[Stored records]
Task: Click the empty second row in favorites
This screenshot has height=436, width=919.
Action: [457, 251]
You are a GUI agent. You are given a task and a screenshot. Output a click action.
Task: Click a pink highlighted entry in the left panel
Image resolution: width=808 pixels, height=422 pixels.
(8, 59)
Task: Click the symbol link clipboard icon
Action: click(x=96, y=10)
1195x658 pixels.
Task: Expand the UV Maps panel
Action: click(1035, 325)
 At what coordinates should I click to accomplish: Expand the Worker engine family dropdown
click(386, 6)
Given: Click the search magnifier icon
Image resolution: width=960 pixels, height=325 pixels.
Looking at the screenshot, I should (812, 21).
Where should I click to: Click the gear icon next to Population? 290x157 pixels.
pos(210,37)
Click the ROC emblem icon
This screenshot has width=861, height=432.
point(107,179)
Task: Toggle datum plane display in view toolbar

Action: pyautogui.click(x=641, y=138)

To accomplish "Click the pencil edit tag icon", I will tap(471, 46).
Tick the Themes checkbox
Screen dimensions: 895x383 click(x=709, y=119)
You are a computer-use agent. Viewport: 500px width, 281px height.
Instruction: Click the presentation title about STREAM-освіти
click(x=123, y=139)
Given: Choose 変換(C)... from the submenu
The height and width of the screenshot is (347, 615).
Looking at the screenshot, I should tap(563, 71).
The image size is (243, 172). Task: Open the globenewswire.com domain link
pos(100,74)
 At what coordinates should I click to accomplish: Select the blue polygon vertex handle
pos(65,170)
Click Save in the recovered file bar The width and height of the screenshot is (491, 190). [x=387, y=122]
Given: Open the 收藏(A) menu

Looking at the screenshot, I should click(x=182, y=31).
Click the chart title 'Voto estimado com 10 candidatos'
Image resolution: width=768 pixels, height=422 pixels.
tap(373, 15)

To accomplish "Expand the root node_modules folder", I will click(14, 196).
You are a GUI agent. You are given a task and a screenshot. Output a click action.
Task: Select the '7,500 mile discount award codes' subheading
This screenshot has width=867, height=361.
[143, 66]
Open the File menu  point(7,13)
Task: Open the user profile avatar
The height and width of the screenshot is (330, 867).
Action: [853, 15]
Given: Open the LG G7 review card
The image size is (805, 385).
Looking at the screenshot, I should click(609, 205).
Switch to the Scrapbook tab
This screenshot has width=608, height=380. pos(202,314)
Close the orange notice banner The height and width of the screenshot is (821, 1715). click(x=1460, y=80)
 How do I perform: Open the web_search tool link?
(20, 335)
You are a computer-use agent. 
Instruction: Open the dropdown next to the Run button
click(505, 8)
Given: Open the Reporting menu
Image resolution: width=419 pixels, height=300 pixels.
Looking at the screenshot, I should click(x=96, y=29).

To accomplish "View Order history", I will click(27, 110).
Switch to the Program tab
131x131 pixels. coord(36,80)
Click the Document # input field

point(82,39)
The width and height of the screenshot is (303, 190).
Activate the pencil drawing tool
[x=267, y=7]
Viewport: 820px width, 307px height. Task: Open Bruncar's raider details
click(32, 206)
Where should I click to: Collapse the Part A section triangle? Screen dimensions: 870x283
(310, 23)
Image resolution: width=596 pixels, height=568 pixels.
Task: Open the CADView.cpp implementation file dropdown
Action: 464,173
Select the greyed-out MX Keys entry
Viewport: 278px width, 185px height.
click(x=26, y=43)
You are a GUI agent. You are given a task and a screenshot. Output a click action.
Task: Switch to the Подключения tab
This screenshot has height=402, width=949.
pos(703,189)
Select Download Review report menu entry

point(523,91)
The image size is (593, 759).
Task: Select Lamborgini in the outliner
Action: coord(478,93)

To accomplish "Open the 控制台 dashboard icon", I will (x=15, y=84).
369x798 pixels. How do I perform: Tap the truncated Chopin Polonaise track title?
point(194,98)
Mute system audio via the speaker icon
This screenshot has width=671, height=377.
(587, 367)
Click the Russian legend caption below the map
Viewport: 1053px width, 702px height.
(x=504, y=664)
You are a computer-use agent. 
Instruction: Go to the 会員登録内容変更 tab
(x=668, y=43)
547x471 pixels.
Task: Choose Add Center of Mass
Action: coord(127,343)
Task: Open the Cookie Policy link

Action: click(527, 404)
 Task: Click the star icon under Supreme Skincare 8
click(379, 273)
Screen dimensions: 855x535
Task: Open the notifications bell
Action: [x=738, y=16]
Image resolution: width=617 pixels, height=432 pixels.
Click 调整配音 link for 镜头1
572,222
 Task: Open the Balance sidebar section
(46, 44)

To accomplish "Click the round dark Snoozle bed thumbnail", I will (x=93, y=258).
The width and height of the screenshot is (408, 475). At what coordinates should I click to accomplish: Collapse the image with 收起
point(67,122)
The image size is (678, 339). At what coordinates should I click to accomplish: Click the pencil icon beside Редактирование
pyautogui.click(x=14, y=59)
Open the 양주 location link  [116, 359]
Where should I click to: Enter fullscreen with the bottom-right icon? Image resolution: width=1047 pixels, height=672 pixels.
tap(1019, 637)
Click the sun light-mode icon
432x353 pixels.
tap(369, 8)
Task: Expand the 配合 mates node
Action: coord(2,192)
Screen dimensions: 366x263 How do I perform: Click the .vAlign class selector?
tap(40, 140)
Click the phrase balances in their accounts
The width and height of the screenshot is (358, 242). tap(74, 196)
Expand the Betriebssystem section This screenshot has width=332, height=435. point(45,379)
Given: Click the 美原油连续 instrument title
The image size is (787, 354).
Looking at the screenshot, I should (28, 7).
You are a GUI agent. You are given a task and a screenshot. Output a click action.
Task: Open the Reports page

Exercise aim:
Every line above in which the word "will" occurs is to be copied.

Response box:
To accomplish "Click the pencil edit tag icon", I will tap(471, 46).
To accomplish "Expand the root node_modules folder", I will click(14, 196).
To accomplish "View Order history", I will click(27, 110).
To accomplish "Open the 控制台 dashboard icon", I will (x=15, y=84).
To accomplish "Click the round dark Snoozle bed thumbnail", I will (x=93, y=258).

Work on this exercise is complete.